他既庆幸猪肉的供应终于走上了正轨,又不得不承认,这一切,归根结底还是靠了陈勺安。
赵守礼刚卸了差事回家休息,正坐在院子里喝茶,柳三味提着两壶桂花酿,来到了赵守礼的住处。
也不意外,这外甥隔三差五就来串门,每次来不是诉苦就是打听消息,他已经习惯了。
“表舅,一个人喝寡茶有什么意思?我带了好酒来。”
柳三味扬了扬手中的酒壶,笑嘻嘻地走进院子。
赵守礼让下人添了一副杯盏,两人在院中的石桌旁坐下。
柳三味斟了两杯酒,端起一杯,敬了赵守礼一下,喝了一口,然后装作不经意地问道:
“表舅,我听说宫里最近在大量进猪肉?洪府养的那种?”
赵守礼端起酒杯,抿了一口,点了点头:
“消息倒是灵通。没错,洪宝那莽夫也不知道走了什么狗屎运,真让他养出了没有腥臊味的猪。”

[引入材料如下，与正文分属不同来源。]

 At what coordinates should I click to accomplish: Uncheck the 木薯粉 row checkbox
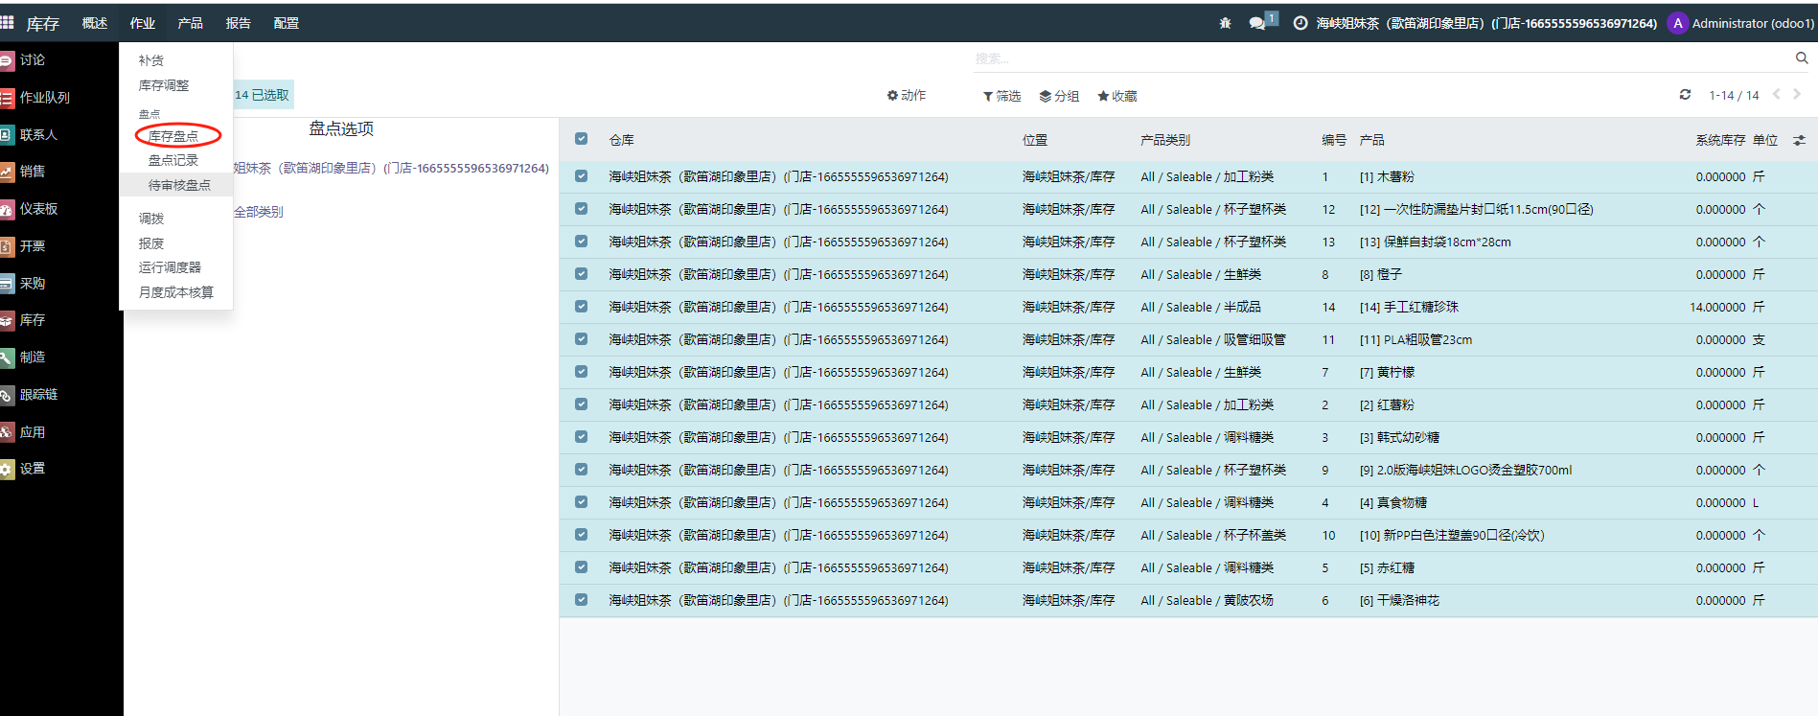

“皇上在重阳宴上吃了,赞不绝口,下旨让御膳房多进些。如今宫里上上下下都在吃这种猪肉。”
柳三味眼睛一亮,身体微微前倾:“那这猪肉,外头能买到吗?我听说洪府并不怎么往外卖。”
赵守礼放下酒杯,哼了一声:“买?买什么买?洪宝那小气的性子你又不是不知道。”
“存栏就百余头,宫里要供,他自己要留,真正拿出来卖的少得可怜。”
“外头那些勋贵想买,都得托关系、排着队,还未必买得到。”
柳三味连忙给赵守礼斟满酒,又问道:“那表舅你管着宫里的采买,总能弄到一些吧?”
赵守礼端起酒杯,没有急着喝,而是斜眼看了柳三味一眼:“你想打这个主意?”
柳三味嘿嘿一笑,也不隐瞒:“表舅,你是知道的,我那临安楼的生意虽然不错,但谁嫌生意太好啊。”

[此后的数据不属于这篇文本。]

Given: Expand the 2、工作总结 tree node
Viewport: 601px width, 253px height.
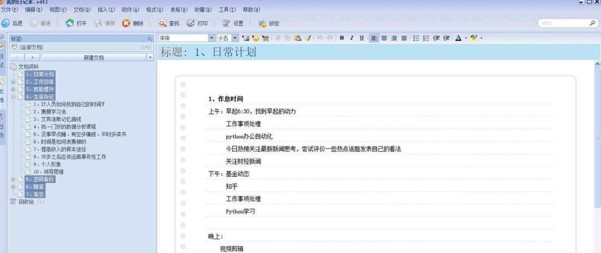Looking at the screenshot, I should (13, 82).
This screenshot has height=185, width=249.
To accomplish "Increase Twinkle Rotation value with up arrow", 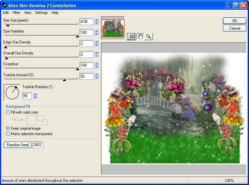I will pyautogui.click(x=35, y=94).
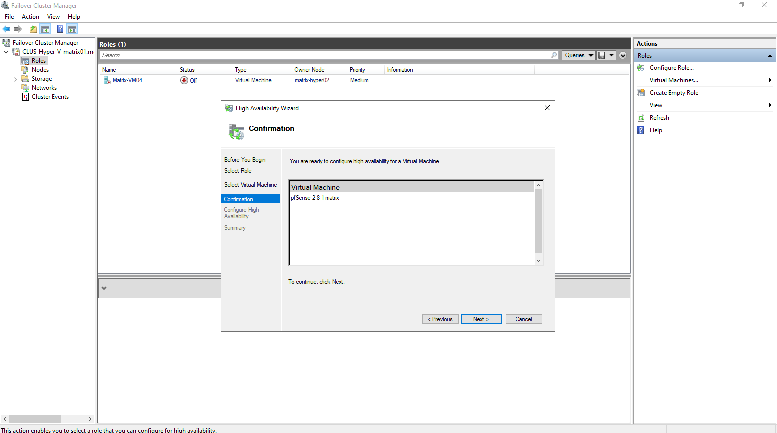Click the search magnifier icon in Roles

click(554, 56)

“如今洪府的猪肉这么好,要是能弄到一批,在我那酒楼里推出几道猪肉菜,生意肯定能更上一层楼。可这猪肉外头买不到,我只能求表舅帮忙了。”
赵守礼沉默了一会儿,放下酒杯,叹了口气:
“三味啊,不是表舅不帮你,实在是这猪肉的量太少了。”
“宫里每天的用量都在涨。洪宝那边供得紧巴巴的,我这个采买的,每天都得看他的脸色行事,哪有多余的量给你?”